GENTI TAVANXHIU “Aphrodite” Mugla Marble, h. 120, International Sculpture Symposium, 2012, Datça, Turkey. UKKSA Knidos International Academy of Culture and Arts


La scultura, in marmo di Mugla, alta 120 centimetri, è costituita da un semplice parallelepipedo leggermente sghembo, scavato al suo interno da una grande incisione a forma di losanga che avvolge un grande seno. La luce scivola velocemente sulle candide superfici esterne, penetra ed attraversa il blocco di marmo e nel contrasto tra il vuoto ed il pieno fa affiorare in tutta la sua forza estetica il seno, simbolo per eccellenza della bellezza femminile che nella sua forma geometrica idealizzata evoca il canone greco. La scelta di racchiudere il seno all’interno di una struttura basata sul quadrato non è casuale, manifesta da parte dell’autore, la volontà di protezione, di impedirne il contatto e di privilegiare la visione sublime dell’oggetto.
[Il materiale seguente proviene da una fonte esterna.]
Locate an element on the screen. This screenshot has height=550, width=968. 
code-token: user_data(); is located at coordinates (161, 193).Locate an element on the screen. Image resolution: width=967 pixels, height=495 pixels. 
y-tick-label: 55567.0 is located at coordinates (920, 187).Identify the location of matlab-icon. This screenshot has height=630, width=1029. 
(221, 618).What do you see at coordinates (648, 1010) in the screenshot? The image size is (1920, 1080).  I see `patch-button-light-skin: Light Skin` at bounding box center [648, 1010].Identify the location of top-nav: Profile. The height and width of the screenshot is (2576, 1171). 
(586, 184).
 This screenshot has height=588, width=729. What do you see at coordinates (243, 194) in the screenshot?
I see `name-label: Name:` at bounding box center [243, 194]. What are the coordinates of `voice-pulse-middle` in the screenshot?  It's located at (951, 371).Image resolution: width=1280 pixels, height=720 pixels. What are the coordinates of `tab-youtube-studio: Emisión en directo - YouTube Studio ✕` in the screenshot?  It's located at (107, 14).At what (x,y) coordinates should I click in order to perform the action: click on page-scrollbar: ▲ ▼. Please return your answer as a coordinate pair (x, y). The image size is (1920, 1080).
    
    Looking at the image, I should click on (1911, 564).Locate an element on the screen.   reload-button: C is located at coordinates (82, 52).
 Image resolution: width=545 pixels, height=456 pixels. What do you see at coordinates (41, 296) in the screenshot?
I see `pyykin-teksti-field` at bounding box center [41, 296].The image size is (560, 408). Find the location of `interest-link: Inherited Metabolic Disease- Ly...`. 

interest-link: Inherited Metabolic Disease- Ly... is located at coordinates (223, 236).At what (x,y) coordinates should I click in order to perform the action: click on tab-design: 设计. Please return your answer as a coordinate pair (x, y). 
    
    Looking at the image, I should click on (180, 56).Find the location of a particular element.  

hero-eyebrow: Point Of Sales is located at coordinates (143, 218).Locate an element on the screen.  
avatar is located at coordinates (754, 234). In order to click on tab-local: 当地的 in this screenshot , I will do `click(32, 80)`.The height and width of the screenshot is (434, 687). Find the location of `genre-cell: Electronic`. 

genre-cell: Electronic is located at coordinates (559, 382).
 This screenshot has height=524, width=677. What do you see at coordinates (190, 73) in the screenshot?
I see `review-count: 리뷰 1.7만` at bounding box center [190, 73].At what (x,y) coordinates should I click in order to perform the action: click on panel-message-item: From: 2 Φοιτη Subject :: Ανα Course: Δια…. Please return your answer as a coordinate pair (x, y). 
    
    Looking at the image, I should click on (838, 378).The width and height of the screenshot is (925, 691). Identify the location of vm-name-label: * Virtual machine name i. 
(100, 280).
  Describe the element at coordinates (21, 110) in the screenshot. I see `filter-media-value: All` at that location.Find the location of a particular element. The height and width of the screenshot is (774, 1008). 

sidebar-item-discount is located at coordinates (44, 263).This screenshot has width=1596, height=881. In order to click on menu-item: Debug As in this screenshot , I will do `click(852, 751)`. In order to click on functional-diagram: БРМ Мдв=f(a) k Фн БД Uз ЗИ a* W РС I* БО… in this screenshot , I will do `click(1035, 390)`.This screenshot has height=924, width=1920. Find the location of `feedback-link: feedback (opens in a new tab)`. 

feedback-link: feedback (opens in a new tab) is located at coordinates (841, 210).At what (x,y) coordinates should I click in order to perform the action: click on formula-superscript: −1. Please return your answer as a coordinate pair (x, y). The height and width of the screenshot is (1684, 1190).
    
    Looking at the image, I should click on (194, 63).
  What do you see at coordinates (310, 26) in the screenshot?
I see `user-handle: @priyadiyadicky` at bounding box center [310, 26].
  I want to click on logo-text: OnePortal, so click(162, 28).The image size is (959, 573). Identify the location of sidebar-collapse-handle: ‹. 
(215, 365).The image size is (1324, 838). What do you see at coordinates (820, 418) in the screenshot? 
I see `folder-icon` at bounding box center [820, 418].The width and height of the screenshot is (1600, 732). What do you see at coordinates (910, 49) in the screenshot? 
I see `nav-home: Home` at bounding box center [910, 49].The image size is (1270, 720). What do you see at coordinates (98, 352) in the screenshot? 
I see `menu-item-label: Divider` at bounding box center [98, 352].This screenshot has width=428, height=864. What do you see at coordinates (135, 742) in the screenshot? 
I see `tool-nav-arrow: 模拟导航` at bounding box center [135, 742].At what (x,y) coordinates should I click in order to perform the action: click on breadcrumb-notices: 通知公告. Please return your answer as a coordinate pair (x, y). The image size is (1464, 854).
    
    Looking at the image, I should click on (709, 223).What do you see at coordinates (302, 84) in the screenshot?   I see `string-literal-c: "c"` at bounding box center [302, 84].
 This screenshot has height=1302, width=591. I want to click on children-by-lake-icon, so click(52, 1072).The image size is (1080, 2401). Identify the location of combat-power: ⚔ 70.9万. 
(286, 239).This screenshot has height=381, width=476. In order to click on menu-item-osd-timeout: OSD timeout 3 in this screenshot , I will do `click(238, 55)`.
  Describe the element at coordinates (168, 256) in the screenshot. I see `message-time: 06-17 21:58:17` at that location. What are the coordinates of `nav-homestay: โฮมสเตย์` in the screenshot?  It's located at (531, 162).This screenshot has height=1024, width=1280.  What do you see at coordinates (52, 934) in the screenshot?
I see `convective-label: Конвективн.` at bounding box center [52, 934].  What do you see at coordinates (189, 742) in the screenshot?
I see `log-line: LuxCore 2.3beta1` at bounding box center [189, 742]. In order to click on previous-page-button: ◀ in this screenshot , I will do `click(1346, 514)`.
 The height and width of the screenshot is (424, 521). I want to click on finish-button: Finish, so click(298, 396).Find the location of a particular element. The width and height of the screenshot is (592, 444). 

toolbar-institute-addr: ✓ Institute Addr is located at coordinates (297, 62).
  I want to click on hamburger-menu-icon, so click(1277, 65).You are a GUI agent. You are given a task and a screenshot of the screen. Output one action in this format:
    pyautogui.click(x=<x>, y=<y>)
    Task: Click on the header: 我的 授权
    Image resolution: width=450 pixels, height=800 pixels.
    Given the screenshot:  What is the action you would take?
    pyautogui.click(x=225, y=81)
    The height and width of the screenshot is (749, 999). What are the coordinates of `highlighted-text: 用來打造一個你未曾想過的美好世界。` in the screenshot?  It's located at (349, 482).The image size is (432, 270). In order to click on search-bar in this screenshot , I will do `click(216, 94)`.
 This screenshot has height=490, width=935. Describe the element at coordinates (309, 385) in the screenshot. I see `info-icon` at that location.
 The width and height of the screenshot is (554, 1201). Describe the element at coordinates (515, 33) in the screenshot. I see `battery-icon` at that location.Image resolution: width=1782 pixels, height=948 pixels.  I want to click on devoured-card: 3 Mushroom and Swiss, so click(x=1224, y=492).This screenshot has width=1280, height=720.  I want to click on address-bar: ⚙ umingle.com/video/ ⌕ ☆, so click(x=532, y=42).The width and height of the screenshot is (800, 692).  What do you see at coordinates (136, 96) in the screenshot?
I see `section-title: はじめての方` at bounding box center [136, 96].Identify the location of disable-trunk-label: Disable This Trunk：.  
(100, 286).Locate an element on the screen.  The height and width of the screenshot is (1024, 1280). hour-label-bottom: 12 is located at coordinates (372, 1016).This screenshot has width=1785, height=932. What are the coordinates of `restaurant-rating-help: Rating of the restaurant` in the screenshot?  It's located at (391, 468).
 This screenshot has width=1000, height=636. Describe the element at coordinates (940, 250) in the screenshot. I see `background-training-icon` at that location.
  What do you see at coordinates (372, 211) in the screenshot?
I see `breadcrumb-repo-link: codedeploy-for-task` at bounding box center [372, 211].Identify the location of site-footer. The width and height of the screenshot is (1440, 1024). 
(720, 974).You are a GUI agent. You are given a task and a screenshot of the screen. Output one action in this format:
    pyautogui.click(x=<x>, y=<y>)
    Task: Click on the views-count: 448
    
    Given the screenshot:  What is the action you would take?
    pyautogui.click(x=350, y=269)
L’opera nella sua originale conformazione plastica astratto-minimalista, evidenzia la spiccata sensibilità estetica dell’artista e soprattutto la sua abilità nel saper rivisitare in chiave moderna uno dei miti figurativi della scultura classica greca: la dea Afrodite.

The sculpture in marble from Mugla, 120 cm high, is formed by a simple parallelepiped slightly tilted, carved in its interior from a big incision in an irregular oval shape that engulfs a large breast. The light skims swiftly on the candid surface, penetrates and crosses the marble block and in the contrast of solid and void bursts the esthetic force of the breast, symbol of excellence for the beauty of the female that in its geometric form summons the idealist Greek proportions. The choice of enclosing the breast in an internal structure is based on a square that is not random, the author manifests his desire for protection to prevent contact but gives privilege to the sublime vision of the object. The work in its original abstract –minimalist version, highlights the acute esthetic sensibility of the artist above all in his ability to interpret the modern take on one of the classical Greek myths, the goddess Aphrodite.